Oil falls despite hopes of Covid vaccine

Tokyo — Oil prices fell on Friday, pressured by fears about a slow recovery in the global economy and fuel demand due to an accelerating rise in Covid-19 infections, but remained on track for a second straight weekly gain, helped by vaccine hopes.

Brent crude was down 75c, or 1.7%, at $42.78 a barrel at 3.14am GMT, after dropping 0.6% on Thursday. US West Texas Intermediate (WTI) crude futures fell 89c, or 2.2%, to $40.23 a barrel, having lost 0.8% on Thursday.

For the week, both were headed for a surge of about 8%.

US government data also added pressure, as crude inventories rose by 4.3-million barrels last week, compared with an expected fall of 913,000 barrels.

“Investors took profits from the recent rally as a gloomy global economic outlook dampened sentiment amid a sharp increase in coronavirus cases and new social restrictions,” said Koichi Murakami, an analyst at Daiichi Commodities.

“Oil prices are expected to stay under pressure next week if the spread of the pandemic continues to accelerate in many parts of the world,” he said.

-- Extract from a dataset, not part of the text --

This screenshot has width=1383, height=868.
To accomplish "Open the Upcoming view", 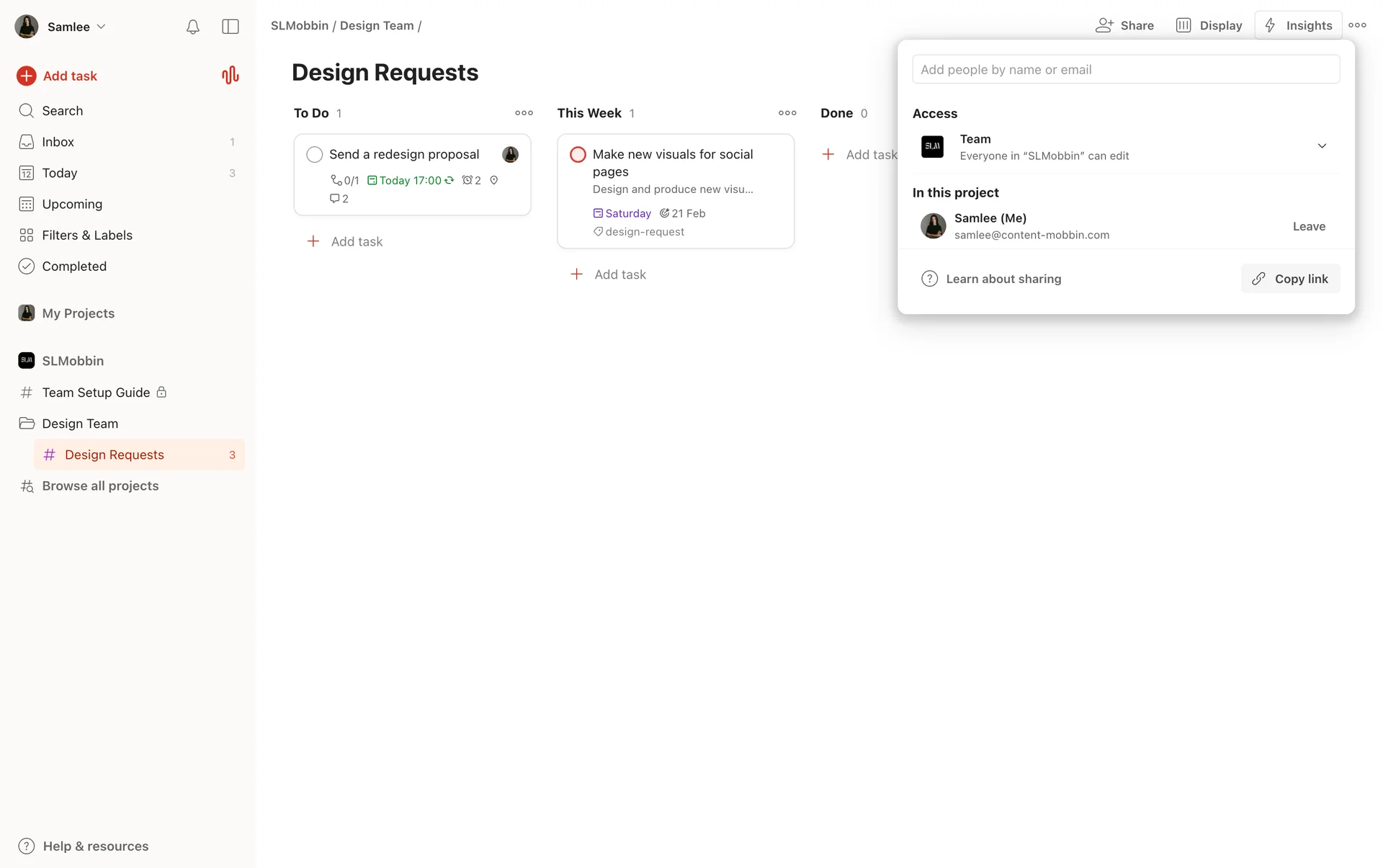I will pos(72,204).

New coronavirus infections in the US and elsewhere are at record levels and tightening economic restrictions to contain the spread have dampened the prospect of a near-term end to the global health crisis.

Hopes that such a resolution might be on the horizon have risen this week — stoking the jump in both WTI and Brent contracts — after data showed an experimental Covid-19 vaccine being developed by Pfizer and Germany’s BioNTech was 90% effective.

But the International Energy Agency (IEA) said on Thursday that global oil demand is unlikely to get a significant boost from the rollout of vaccines against Covid-19 until well into 2021.

“Views that it would take time to see any benefit from a Covid-19 vaccine prompted investors to unwind their long positions,” said Kazuhiko Saito, chief analyst at commodities broker Fujitomi, adding chart analysis suggests WTI is headed towards $39.5 a barrel.

Analysts say tougher restrictions on mobility to deal with skyrocketing coronavirus cases mean Opec and its allies, known as Opec+, may hesitate to implement a planned loosening of output curbs agreed in a deal earlier this year.

“The market has largely discounted a likely delay in tapering of cuts,” Saito said.